Casque de travaux sur la tête et gilet réfléchissant sur le dos, c’est sur le terrain du plus grand chantier de Paris que le Ministre du travail, François Rebsamen, a commencé sa semaine. Accompagné du député Gilles Savary et de Jacques Chanut, président de la Fédération française du bâtiment, il a pendant plus d’une heure parcouru les six étages du chantier et salués les plus matinaux des 300 salariés qui y travaillent. Malgré les apparences, le thème de la visite est épineux : les travailleurs détachés et leur régulation.
L’équipe de RECRUT.COM a elle aussi chaussé les bottes en caoutchouc pour faire le point sur le sujet.
Prolongement naturel du principe européen de la libre circulation des personnes, le détachement des travailleurs permet à un pays membre d’envoyer des travailleurs effectuer des missions dans un autre pays membre. Ceux-ci seront soumis aux conditions de travail (salaire, horaire…) du pays d’accueil, mais conservera les cotisations sociales de son pays d’origine. Pour résumer, un étranger venu travailler en France percevra au moins le SMIC, tandis que le travailleur français parti à l’étranger n’aura pas à craindre pour sa retraite.

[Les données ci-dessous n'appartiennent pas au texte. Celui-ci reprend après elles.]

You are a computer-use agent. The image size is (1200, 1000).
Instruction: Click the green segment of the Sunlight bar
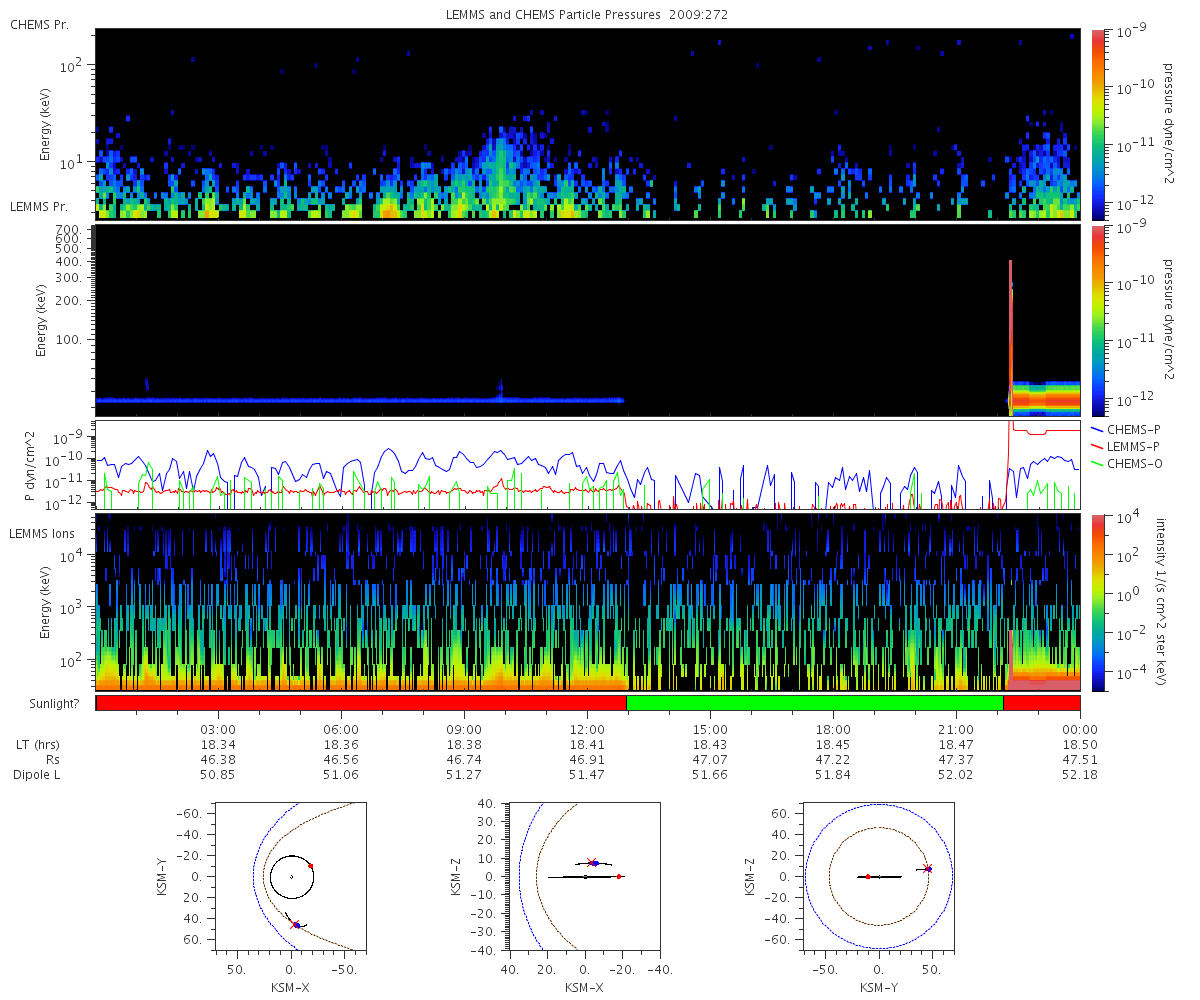pyautogui.click(x=815, y=702)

On estime à 140 000 le nombre de Français détachés à l’étranger et 220 000 le nombre de travailleurs accueillis par la France. Concentrés principalement dans les secteurs du bâtiment, du transport routier, de l’agriculture et de la restauration, ils sont à l’origine du stéréotype de l’étranger venu piquer le travail du Français grâce à un coût du travail moindre.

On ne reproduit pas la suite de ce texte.